The most important lesson the team learned: Never do something like that again. Except in rare cases, the rewards probably aren’t worth the effort, Colins noted. Although CutestGirls—which displays lingerie catalogue- or swimsuit competition-level erotica—precipitated a surge in traffic on the more explicit CutestGirls.com website the moment the app appeared in Apple’s online store, Colins said “the store is an exceptionally crowded market” that caters to a consumer with a short attention span.
He hastened to add that Nucato’s statistics indicate iPhone and iPod users buy more and are more interested in adult content than owners of other portable devices, so the market is a viable one despite snags with the Apple App Store. However, Colins said a better bet for most adult content developers is Web-based applications.
“Will the future of mobile development be in downloadable or Web-based apps?” he asked rhetorically. “Right now, it looks like Web-based apps will lead because they aren’t operating system-dependent. The drawback to Web-based apps is that you have to build your own promotional machine. Apps in Apple’s store enjoy promotion to a large audience…as long as you don’t get lost in the crowd.”
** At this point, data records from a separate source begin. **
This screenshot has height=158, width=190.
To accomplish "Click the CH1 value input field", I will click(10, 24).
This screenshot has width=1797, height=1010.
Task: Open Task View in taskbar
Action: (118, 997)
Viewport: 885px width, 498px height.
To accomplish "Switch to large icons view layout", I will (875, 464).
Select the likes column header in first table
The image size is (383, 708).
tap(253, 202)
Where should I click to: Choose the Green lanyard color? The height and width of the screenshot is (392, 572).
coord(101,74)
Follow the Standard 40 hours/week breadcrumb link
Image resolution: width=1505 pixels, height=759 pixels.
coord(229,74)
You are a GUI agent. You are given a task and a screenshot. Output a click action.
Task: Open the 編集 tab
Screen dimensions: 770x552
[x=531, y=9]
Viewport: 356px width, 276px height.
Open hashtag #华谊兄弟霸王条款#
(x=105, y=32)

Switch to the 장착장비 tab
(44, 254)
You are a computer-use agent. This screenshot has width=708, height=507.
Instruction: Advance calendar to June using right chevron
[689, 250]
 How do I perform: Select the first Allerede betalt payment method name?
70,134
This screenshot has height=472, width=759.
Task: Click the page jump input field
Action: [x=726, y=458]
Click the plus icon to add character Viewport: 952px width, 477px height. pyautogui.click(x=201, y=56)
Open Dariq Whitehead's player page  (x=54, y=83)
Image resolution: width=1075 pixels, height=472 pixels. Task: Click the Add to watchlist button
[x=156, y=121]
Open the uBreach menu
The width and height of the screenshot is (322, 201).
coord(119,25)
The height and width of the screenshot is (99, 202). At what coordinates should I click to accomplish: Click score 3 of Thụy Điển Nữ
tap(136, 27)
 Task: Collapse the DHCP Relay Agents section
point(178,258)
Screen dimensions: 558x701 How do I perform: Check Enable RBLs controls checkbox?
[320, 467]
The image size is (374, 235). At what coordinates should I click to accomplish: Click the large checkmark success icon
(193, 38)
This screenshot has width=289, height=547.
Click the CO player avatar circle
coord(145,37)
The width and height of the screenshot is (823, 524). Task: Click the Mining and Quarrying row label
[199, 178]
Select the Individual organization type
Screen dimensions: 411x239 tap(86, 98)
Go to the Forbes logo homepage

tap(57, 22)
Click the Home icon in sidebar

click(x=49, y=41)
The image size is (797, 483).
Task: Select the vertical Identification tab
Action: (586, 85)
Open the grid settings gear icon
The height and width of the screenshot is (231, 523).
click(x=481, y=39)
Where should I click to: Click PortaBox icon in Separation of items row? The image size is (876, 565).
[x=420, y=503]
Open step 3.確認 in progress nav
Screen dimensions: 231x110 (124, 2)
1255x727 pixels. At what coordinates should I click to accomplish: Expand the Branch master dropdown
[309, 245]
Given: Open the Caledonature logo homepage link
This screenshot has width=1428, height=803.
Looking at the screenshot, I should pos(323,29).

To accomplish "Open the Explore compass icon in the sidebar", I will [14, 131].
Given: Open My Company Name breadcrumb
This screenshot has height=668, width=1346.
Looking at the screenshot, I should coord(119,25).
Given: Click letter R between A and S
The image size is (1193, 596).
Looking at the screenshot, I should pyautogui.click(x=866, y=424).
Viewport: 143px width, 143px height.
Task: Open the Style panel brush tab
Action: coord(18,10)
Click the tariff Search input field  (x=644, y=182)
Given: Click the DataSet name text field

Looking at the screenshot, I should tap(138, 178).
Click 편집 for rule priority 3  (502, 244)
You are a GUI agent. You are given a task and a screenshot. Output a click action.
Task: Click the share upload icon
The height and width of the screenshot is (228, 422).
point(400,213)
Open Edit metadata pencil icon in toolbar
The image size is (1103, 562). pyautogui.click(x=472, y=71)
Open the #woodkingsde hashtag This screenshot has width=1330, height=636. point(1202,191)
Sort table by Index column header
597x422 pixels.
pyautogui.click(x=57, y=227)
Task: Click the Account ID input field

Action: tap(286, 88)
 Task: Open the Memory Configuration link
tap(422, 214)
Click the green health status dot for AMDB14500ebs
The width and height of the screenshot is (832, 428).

CutestGirls is a free app designed primarily to promote the CutestGirls.com mobile website, where explicit nudity is available to those willing to pay a fee for access. Adult app development is a sideline for Nucato, which specializes in mainstream mobile products like its flagship, Seego.com, a mobile directory and search engine optimized for iPhone, Palm Pre and Android. Nucato has done some development work for a few adult industry heavyweights like TopBucks, though.
“We’ve received great user feedback on the [CutestGirls] app so far, and we learned a lot about what the App Store reviewers are looking for and what triggers rejection of adult-related apps,” he said.
“A lot of the source content that CutestGirls was built on is substantially more explicit than what was eventually included in the app, so a big part of the process was closely looking at the images to ensure that they approached the edge of eroticism, but never jumped off the cliff,” Colins added. “As you can imagine, it was an excruciating process for our developers to be forced to look at images of beautiful, half-naked women for hours on end, but somehow they managed to survive intact.”